In terms of contribution to totals, corporate banking has continued to be a cornerstone contributing well over 30 per cent to total assets, liabilities, operating income and net income, and suggesting a very positive contribution from KSA banks to their corporate clients.
Trade finance, measured by the trade-related contingent liabilities at the heart of corporates’ needs, increased by 2.4 per cent from the second quarter, 2014, to, yet again, set new record figures as mentioned above.
As suggested in the previous quarterly reports, this is expected to translate into robust earnings for full-year 2014 and continues the trajectory for the eighth consecutive year.
Therefore, this would appear to be the ideal time for banks to continue to invest to improve their trade finance offerings and there should be no complacency after such a long period of sustained growth.
The mix between letters of guarantee (LGs) and letters of credit (LCs) has recently shifted further in favour of guarantees, with reported LCs edging downward for the second consecutive quarter.
This might suggest an improvement in the quality of relationships between corporates in the KSA and with their overseas counterparts and further evidence of export growth in the private sector as illustrated by the progress of corporates in promoting KSA corporate brands.
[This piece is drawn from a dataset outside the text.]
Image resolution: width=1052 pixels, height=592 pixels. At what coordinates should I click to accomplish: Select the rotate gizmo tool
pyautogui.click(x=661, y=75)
Needless to say, it will be interesting to see if the trend continues over the coming quarters.
Riyad Bank continues to lead the overall CMM Corporate Banking and Trade Finance League Table and increased its rating, improving its scores in the Relative Importance of Corporate Banking and Trade Finance and of its Commitment and Capacity to Grow.
Riyad Bank also made huge strides in its provision of LGs. Conversely, those gains were somewhat counterbalanced by decreases to its LC book.
SABB increased its grip on second place in the overall table, ahead of NCB, Banque Saudi Fransi and an improving Samba. Further down the table, Al Rajhi Bank performed strongly across the series of measures.
Riyad Bank (95 per cent) also took over at the top of the table concerning trade-related contingent liabilities as a percentage of corporate assets, replacing long-time leader SABB (92 per cent). Notable positive changes in this ratio were seen in the mid-table by SAMBA (to 53 per cent) and also by Al Rajhi Bank (to 19 per cent).
The bank whose corporate assets relative to total assets ratio is highest remains Banque Saudi Fransi (58 per cent), ahead of Saudi Hollandi Bank (56 per cent) and Alinma Bank (53 per cent) with all bar three banks having a corporate contribution of more than 40 per cent.
In terms of corporate liabilities as a percentage of total liabilities, there are two banks showing at more than 50 per cent: Riyad bank (55 per cent) and SABB (51 per cent, up 4.5 per cent from Q2) and a total of eight of the 12 banks reported more than 40 per cent.
Corporate operating income as a percentage of total operating income is highest at Saudi Hollandi Bank, which reports a 56 per cent contribution. Four further banks report above 40 per cent in this category and have done consistently over the years.
The story-board for corporate net income is more remarkable with three banks reporting upwards of 60 per cent contributions to totals for the corporate segment: Saudi Hollandi Bank (63 per cent), Riyad Bank (61 per cent) and Alinma Bank (60 per cent). Banque Saudi Fransi, Bank AlBilad, SABB, Arab National Bank and national Commercial Bank report more than 40 per cent with Samba improving to just behind this group on 39 per cent.
Corporate segment assets breached SAR 800bn in Q3 2014 for the first time showing an 11 per cent increase of SAR 90bn on Q3 2013. All 12 banks reported higher figures for the quarter than the previous year with notable improvements across the table. National Commercial Bank led the way again with SAR 121bn, and lower down there was relative outperformance of the overall market by Saudi Investment Bank (+35 per cent) and Bank AlBilad (+39 per cent).
The robustness of the segment reflects a strong trust relationship between corporates and KSA banks, which could drive the provision of liquidity to support bank and corporate prosperity in the Kingdom.
Corporate segment liabilities also reached new heights in Q3 2014 with a resurgence to SAR 696bn after a slight fall in Q2. Again National Commercial Bank (SAR 167bn) leads the table with a huge 24 per cent market share (although conversely slightly below its own Q2 peak) following a 30 per cent increase on the year.
Nine of the 12 banks increased their corporate liabilities from last year with strong performances in this regard shown throughout the table. This shows the rising quality of the corporate and private sector contribution to the economy and diversification away from the level of historic dependency on oil.
Operating income for the corporate segment rose by 11 per cent on the year to more than SAR 18bn. Four banks now show net income to Q3 2014 at more than SAR 2bn with Banque Saudi Fransi joining national Commercial Bank, Riyad Bank and SABB in that achievement and Samba just below at SAR 1.9bn. All 12 banks show an increase from the equivalent quarter last year with half the banks showing double-digit percentage growth.
Corporate segment net income was up 20 per cent on the year to more than SAR 13bn with all bar one of the KSA banks reporting growth of more than 10 per cent. National Commercial Bank benefited from a rebalancing of its books from previous prudent credit provisions and took a 22 per cent market share with just short of SAR 3bn. Riyad Bank also showed above SAR 2bn and a further three banks reported figures well in excess of SAR 1bn for the period with Arab National Bank on the verge of joining this group.
Total trade-related contingent liabilities were up again on the quarter – this time by nearly 2.5 per cent on Q2 2014. Leading the way again were Riyad Bank, which reported a 25 per cent year-on-year increase for Q3.
Only one bank showed a lower total compared to the equivalent Q3 2013 and that was SABB with a marginal 0.68 per cent easing from its peak. Four banks show better than 20 per cent increases in their portfolios on the year (Riyad Bank and Samba (+21 per cent)), Saudi Investment Bank (+21.5 per cent) and Alinma Bank (+20 per cent), and a further three were above the market in terms of growth: Saudi Hollandi Bank (+15 per cent), Bank AlJazira (+13 per cent) and Bank AlBilad (+16 per cent).